Enquanto isso, do outro lado do Atlântico, Ratcliffe desenvolvia estudos sobre os mesmos genes e constatou que esse mecanismo de detecção de oxigênio estava presente em diferentes células e tecidos do corpo. Essa observação sugeriu que o complexo HIF atuava em todo o organismo, e não apenas nas células renais, onde a EPO é normalmente produzida.

Semenza e Ratcliffe também identificaram o mecanismo de ação da HIF-1α: quando os níveis de oxigênio estão baixos, a quantidade desse fator aumenta e ativa o gene EPO, que, por sua vez, estimula a produção de mais glóbulos vermelhos. A concentração de HIF-1α diminui quando os níveis de O2 estão normais. Um pequeno peptídeo chamado ubiquitina se liga à proteína HIF-1α e a degrada, controlando, assim, o nível dessa proteína no interior das células.

No entanto, duas perguntas ainda permaneciam sem resposta: como e por que a ubiquitina se liga à HIF-1α, conforme a disponibilidade de oxigênio? Faltava identificar os componentes adicionais envolvidos no funcionamento desse maquinário molecular.

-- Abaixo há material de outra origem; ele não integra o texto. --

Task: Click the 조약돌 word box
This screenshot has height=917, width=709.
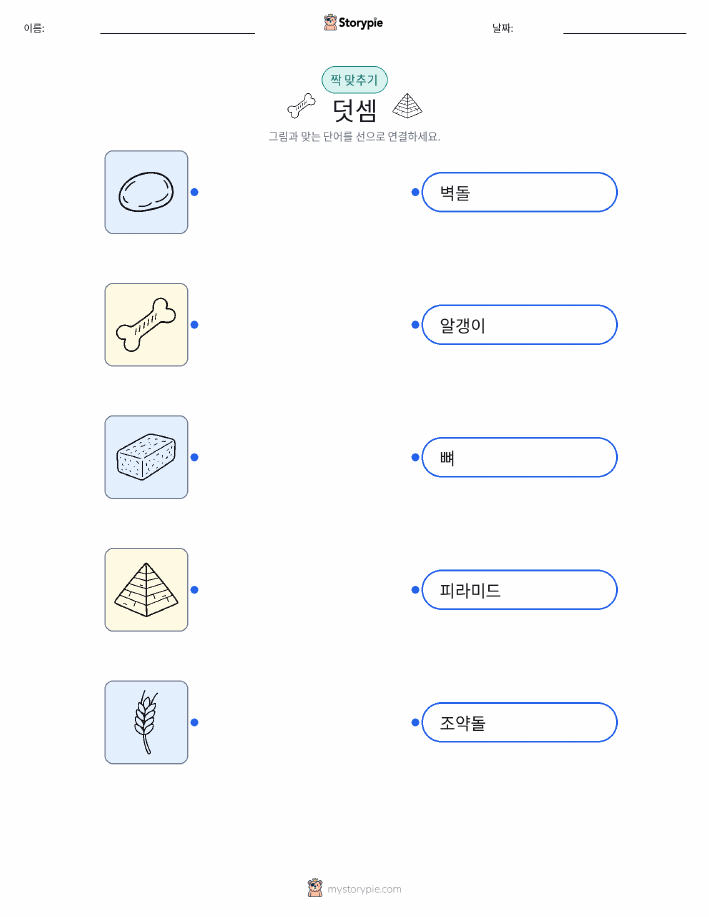Action: tap(519, 722)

Mais ou menos na mesma época em que Semenza e Ratcliffe estudavam os componentes moleculares associados à regulação do gene EPO, William Kaelin Jr. desenvolvia suas pesquisas sobre a Síndrome de von Hippel-Lindau, uma doença genética rara associada a certos tipos de câncer, desencadeados por mutações no gene VHL transmitido de forma hereditária entre membros de uma mesma família.

Kaelin verificou que as células cancerígenas com funcionamento anormal do gene VHL apresentavam ativação elevada de genes regulados por hipóxia. A atividade desses genes, contudo, era normalizada quando cópias do gene VHL normais eram reintroduzidas nessas células. Com isso, constatou que a proteína expressa por VHL interagia com HIF-1α, favorecendo sua degradação.

Para o médico Francisco Laurindo, do Instituto do Coração (InCor) da Faculdade de Medicina da Universidade de São Paulo (FM-USP), a compreensão dos mecanismos genéticos ativados pelo organismo em resposta à hipóxia ampliou as perspectivas de pesquisas sobre o entendimento de mecanismos e formas de tratamento para doenças diversas.

“Trata-se de um mecanismo extremamente sofisticado e complexo, observado em doenças cardiovasculares e pulmonares crônicas, anemia e câncer”, diz Laurindo. Ele destaca que poucos cientistas tinham ideia da importância desses mecanismos à época em que começaram a ser estudados. “Esse é um bom exemplo de como as pesquisas básicas podem se desdobrar em estratégias efetivas para o entendimento e tratamento de tantas enfermidades.”

“Esses pesquisadores identificaram os mecanismos relacionados a um processo crucial para a vida de qualquer organismo que depende de oxigênio para produzir energia”, resume Julio Cesar Batista Ferreira, professor do Departamento de Anatomia do Instituto de Ciências Biomédicas (ICB) da USP, especialista em fisiologia cardiovascular.